Tuli was part of that optimistic and articulate generation of young people who went to Brooklyn College in the 30s at the height of a radical student body and professorship in the 1930s. Like many of his generation, he was disappointed with the remedies of his age but was no less critical of the elites who had created the Great Depression, the Military-Industrial Establishment, etc. In the 50s Tuli lived in the Village and wrote free verse. He was developing a style that evolved slowly into the witty and comical demeanor he displayed in early poetry scenes like Le Metro in the 60s.

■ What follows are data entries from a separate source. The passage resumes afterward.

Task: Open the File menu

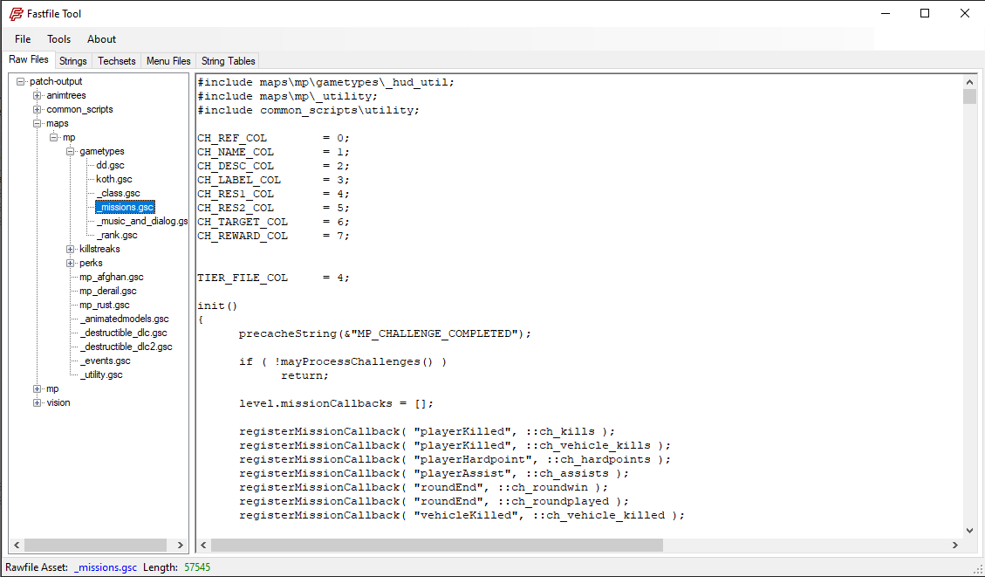Action: click(x=23, y=39)
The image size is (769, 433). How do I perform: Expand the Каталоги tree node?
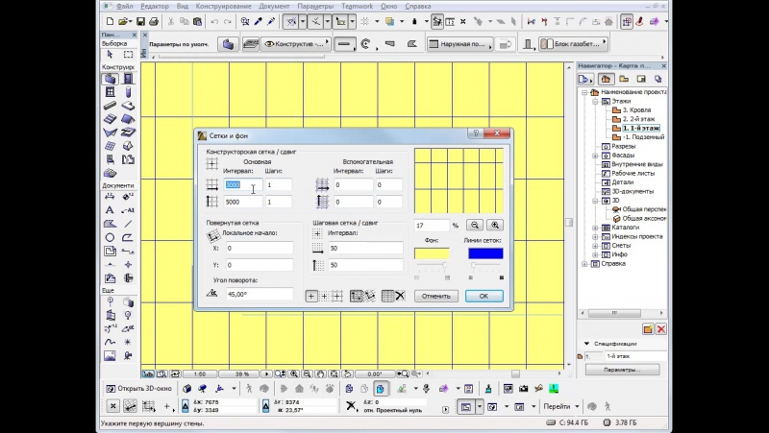click(595, 229)
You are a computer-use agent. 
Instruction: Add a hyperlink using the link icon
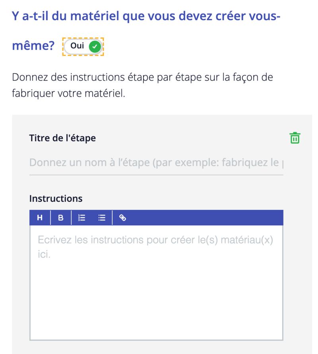pos(123,218)
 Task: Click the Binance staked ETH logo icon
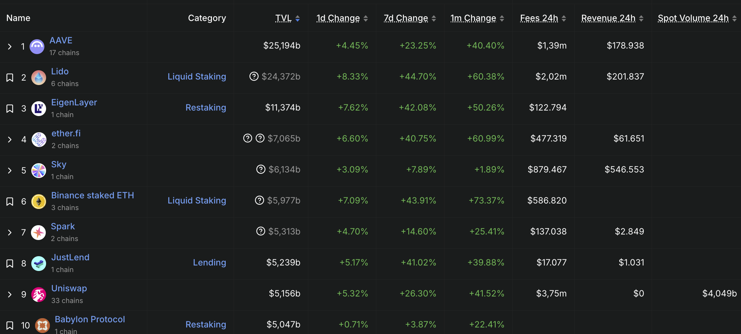tap(39, 201)
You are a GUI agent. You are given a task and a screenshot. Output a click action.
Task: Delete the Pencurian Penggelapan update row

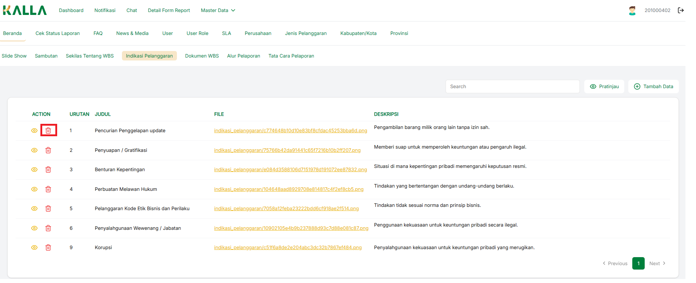click(48, 130)
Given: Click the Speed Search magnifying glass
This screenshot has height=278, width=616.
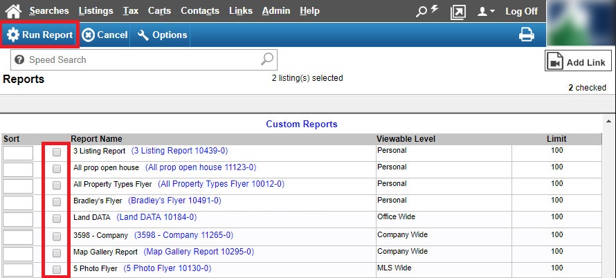Looking at the screenshot, I should click(268, 59).
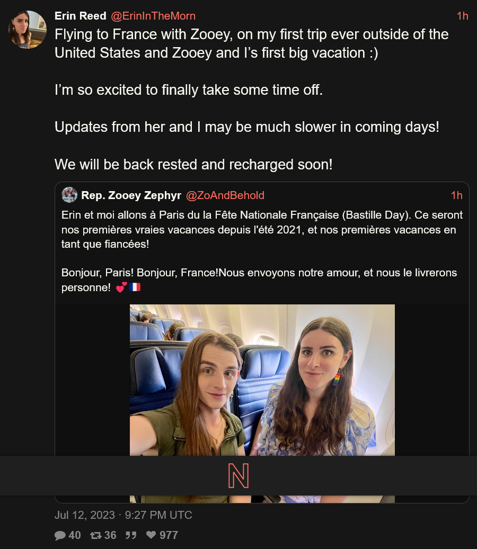Click the retweet arrows icon

96,535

He had a tremendous physical presence one couldn't explain. Even when he said nothing, he seemed to fill any room.
I became very friendly with Tuli during the next few decades. I admired him. Tuli was not just a scoffer and naysayer. He had devoted himself to marriage and raising a family. He had excellent relations with his children. He was also absolutely fearless. He might have been thrown into jail for running a bookstore in the East Village called Fuck You. He was also part of the political street rebellion in Chicago in 1968. He was also one of the poets long with Leonard Cohen, Lou Reed and Bob Dylan who put his lyrical talents into a rock group. He was a very adaptable man. He had come a long way from the Old Left.
Though Tuli was middle-aged when the 60s occurred, he always looked twenty years younger than he was. Even when he was 90 he had natural coal black hair. Physically he was tall, rangy, broad-shouldered, well set up. Since he was the resident clown of the Fugs he suggested by his public appearance on stage; he was on the grotesque side. In person, there was nothing weird about Tuli.
Tuli had a television show in the 80s and 90s on Public Access. It was topical. It gave a sense of Tuli as a cracker barrel philosopher that one couldn't get from the radio.